The researches using human embryos are not patentable

Publié le 30 Sep, 2011

Seized by the German Federal Court within the framework of the affair Oliver Brüstle against Greenpeace (1), the European Court of Justice rendered, on last 18th October, a judgment concerning the interpretation of the European directive 98/44/CE related to legal protection of biotechnological inventions.

This states in particular that using human embryos for industrial or commercial purposes are not patentable.

 

Definition of the human embryo

 

In a first time the European Court of Justice had to pronounce on the term “human embryo” in the meaning of the directive 98/44/CE.

For the Court, a human embryo is constituted by, any egg from the fertilization stage, any unfertilized human egg in which the nucleus of a mature human cell has been implanted and any unfertilized human egg which, by way of parthenogenesis, has been induced to be divided and to develop“. Thus the Court recognizes, rightly, any totipotent cell, from fertilization or cloning, as being an embryo.

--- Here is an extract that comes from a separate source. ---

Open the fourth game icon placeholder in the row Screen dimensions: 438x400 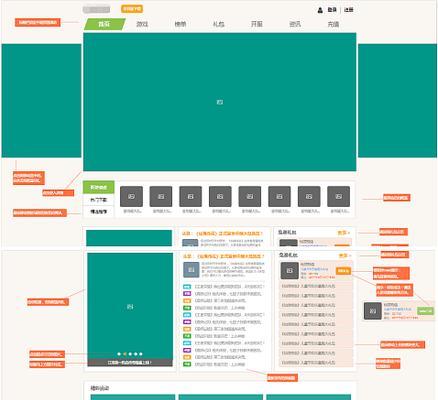[220, 196]
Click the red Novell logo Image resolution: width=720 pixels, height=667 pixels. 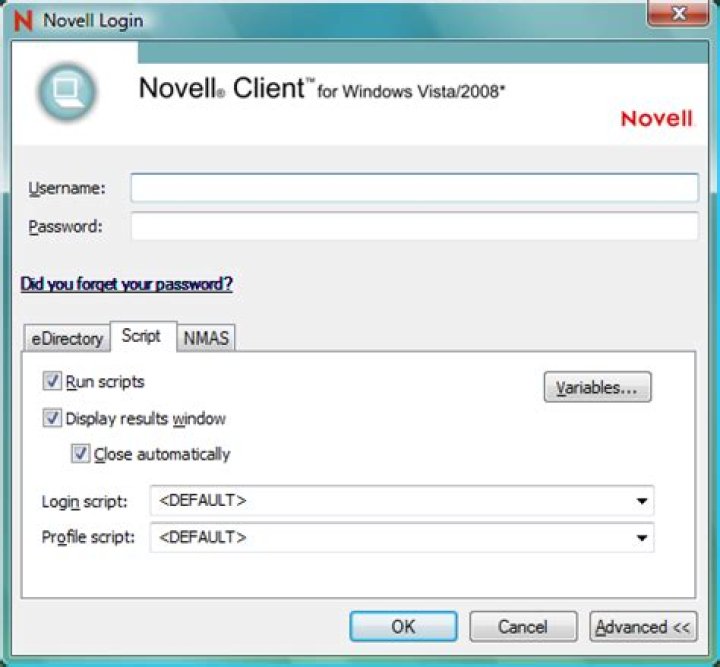click(656, 119)
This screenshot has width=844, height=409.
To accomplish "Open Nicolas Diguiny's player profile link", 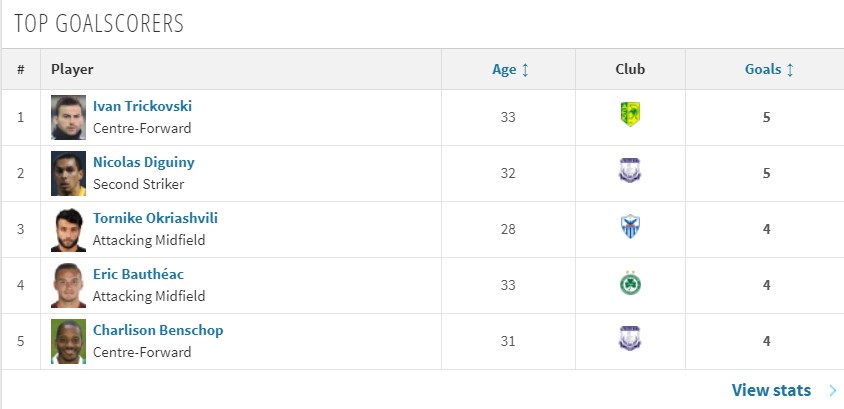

It specifies that it limits to a legal interpretation of the provisions of the directive without treating medical or ethical questions.

 

Patentability of the researches

 

The second question asked was the following: does “the notion “of using human embryos for industrial or commercial purposes” also include the use of human embryos for scientific research purposes?

Here the Court answers affirmatively, excluding from the patentability the use of human embryos for scientific purposes. Indeed it underlines that “granting a patent to an invention implies, in principle, its industrial or commercial exploitation“. But, “if the objective of the scientific research must be distinguished from industrial or commercial purposes, the use of human embryos for research purposes which would constitute the subject of the patent application cannot be separated from the patent itself and the associated rights“.

Finally it adds that only “the use for therapeutic or diagnostic purpose applicable to the human embryo and useful to this” can be subject to a patent. Let’s specify that this reservation, which concerns particularly the modeling of pathologies, was already foreseen in the directive 98/44/CE.

Third question: “is the invention excluded from the patentability, even if it would not have itself for subject the use of human embryos, as it would be based on a product which, to be obtained, supposes the previous destruction of human embryos or on a process which requires a base material obtained by destruction of human embryos?

Here again the Court answers affirmatively: the prior destruction of a human embryo whatever the stage this one occurs, impedes the patentability of the invention which requires it. And this, “even if the description of the technical education claimed does not mention the use of human embryos” (as it is the case in the affair Brüstle vs. Greenpeace).

This precision from the Court allows answering the argument, widely used, according which: “since embryos are in any case destroyed, it is better to use them“.

 

Reactions

 

Criticized by some researchers, on the other hand this decision has been welcomed by the Commission of the Episcopates of the European Community (COMECE), among others, like “a major stage in the protection of the human life in the legislation of the European Union“.

With the clear legal interpretation it gives of the human embryo, without pronouncing on the legitimacy of its use, this judgment should slow down the attractiveness (2) of the research on the human embryo for the pharmaceutical industry and hence to give a new impulse to alternative researches on the cord blood or adult stem cells. 

 

 

1. This affaire concerns a patent granted in Germany in 1999 to Oliver Brüstle for a conversion method of human embryonic cells into nervous cells. Attacked by Greenpeace, finally the patent was recognized invalid by the federal court. Oliver Brüstle appealed this decision, the court of reference asked the European court of justice to interpret some provisions of the directive 98/44/CE on which was based in part the invalidity of the patent.

2. 13 European scientists among whom the French one Marc Peschanski were worried about the perspective of a prohibition to patent innovations using human embryonic cells (CESh). In a letter published in Nature on 28th April 2011, they affirmed that this prohibition would lead the pharmaceutical industry, deprived of intellectual property, to turn towards other markets instead of the European market to develop techniques from CESh.